(Collected data entries)

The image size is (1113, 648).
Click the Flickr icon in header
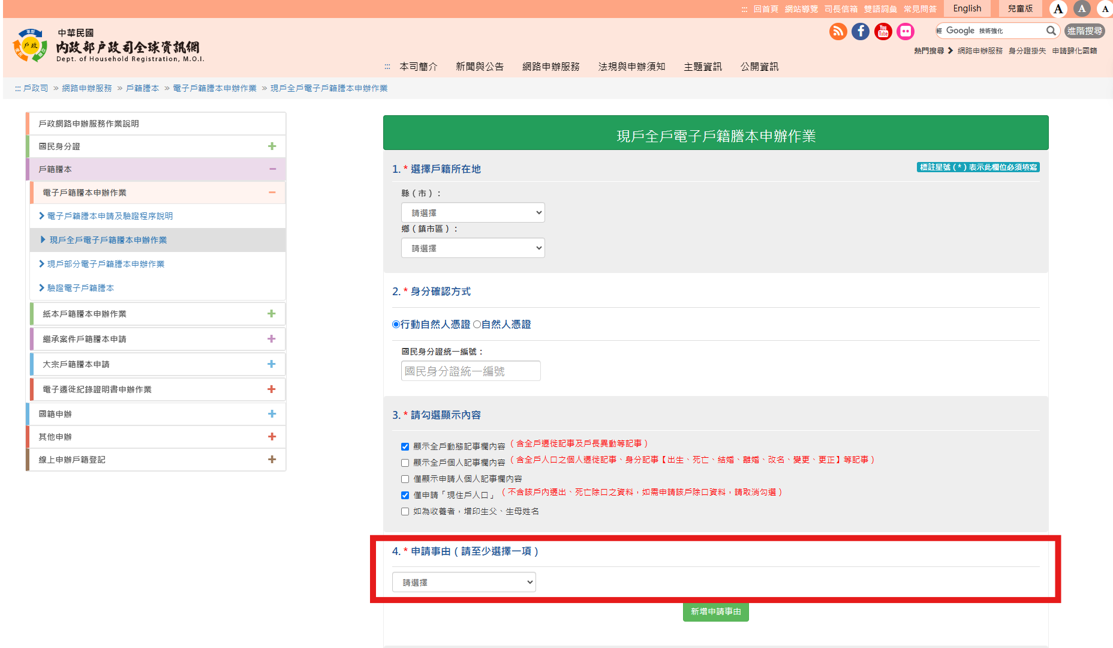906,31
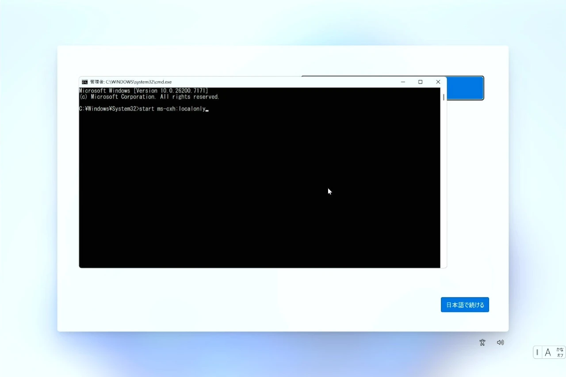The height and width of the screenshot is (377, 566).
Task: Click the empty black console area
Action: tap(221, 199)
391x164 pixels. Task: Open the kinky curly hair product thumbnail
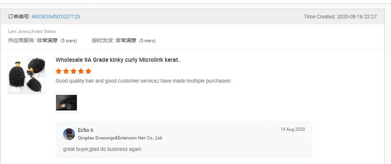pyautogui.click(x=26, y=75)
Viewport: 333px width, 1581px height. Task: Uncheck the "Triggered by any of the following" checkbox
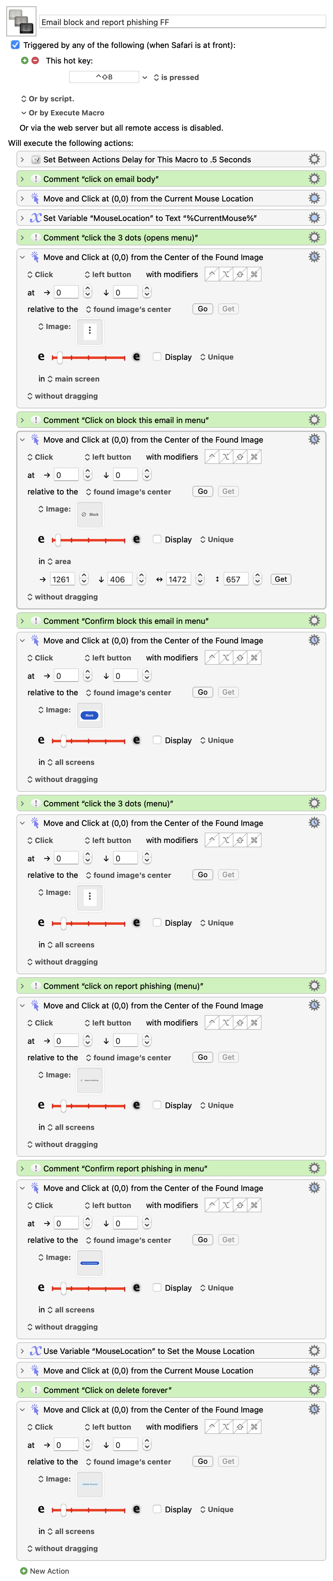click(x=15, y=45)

_Directions_. Retype word for word the span of lines above that begins with the line containing "Viewport: 333px width, 1581px" and ends with the last line of the records; skip all pictures.

_Response for this exercise_.
Viewport: 333px width, 1581px height. Task: Uncheck the "Triggered by any of the following" checkbox
click(x=15, y=45)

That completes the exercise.